The speaker was Harry Fraser, a grower from Charlottetown, Prince Edward Island, and editor of Fraser’s Potato Newsletter. He addressed the annual industry dinner at Richard Shaw’s potato house.
“The weather is the crucial item now in determining 1990 potato supplies,” Fraser said.
The nation’s potato growers reaped two bountiful price years beginning in 1988 when the crop was short. The season just concluded was one of the best grower-earning years ever, with fall states’ production put at 325 million hundredweight.
“The (1989 crop) supply fell short of total demand,” said Fraser. “So the point could be made that a crop of 345 million hundredweight might represent the (supply and demand) break-even point this year.”
If average yields are obtained, say 300 hundredweight per-acre, for the fall states compared with 229 hundredweight last year, then total production this fall would be 345 million hundredweight, Fraser calculated.

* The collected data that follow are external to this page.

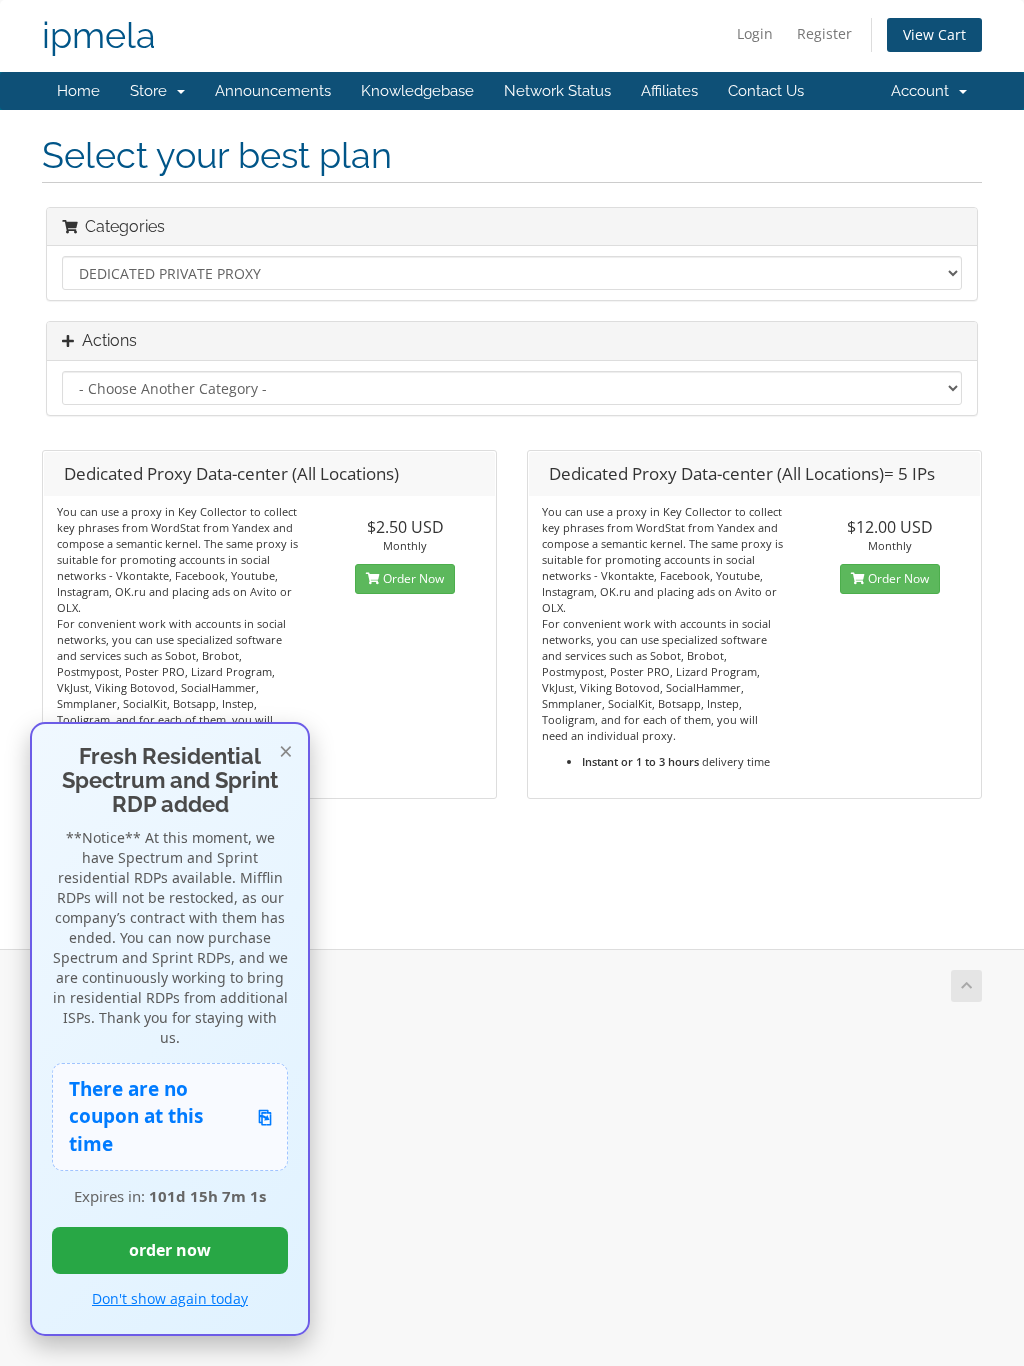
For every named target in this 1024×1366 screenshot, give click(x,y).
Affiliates (669, 91)
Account (924, 91)
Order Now (412, 578)
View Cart (934, 34)
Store (152, 91)
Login (755, 33)
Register (824, 33)
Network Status (557, 91)
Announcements (273, 91)
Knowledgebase (417, 91)
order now (170, 1250)
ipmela (99, 35)
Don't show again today (170, 1298)
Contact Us (766, 91)
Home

“As a journalist and a viewer of the potato scene,” he continued, “I was disappointed with that six percent (U.S. fall acreage) increase” forecast by the government on July 12. “I’d been hoping that it might be only two percent, hoping that the talk of extra acres in the west had been overblown. It was a big overall increase, but not wholly unexpected.”
Canada’s potato acreage is up three percent.
Fall growing states across the nation were expected to grow some 64,000 more potato acres than a year ago.
“Idaho’s the state that has put everyone else in jeopardy with a 40,000-acre (11 percent) increase,” Fraser reminded listeners. Practically all the (fall states) increase occurred in the western potato states where acreage was up 9 percent. Idaho was the leader with a total of 395,000 acres, more than is grown in Canada.
“The situation in the east was interesting, instructive and commendable with acreage practically the same as last year, at 133,100.”
On an optimistic note, Fraser added, “With inventory supplies of french fries getting down to a low ebb now, in July, processing probably will use close to 10 million hundredweight more potatoes this coming season than processing across America did during the past season. The same type of thing is happening in Canada.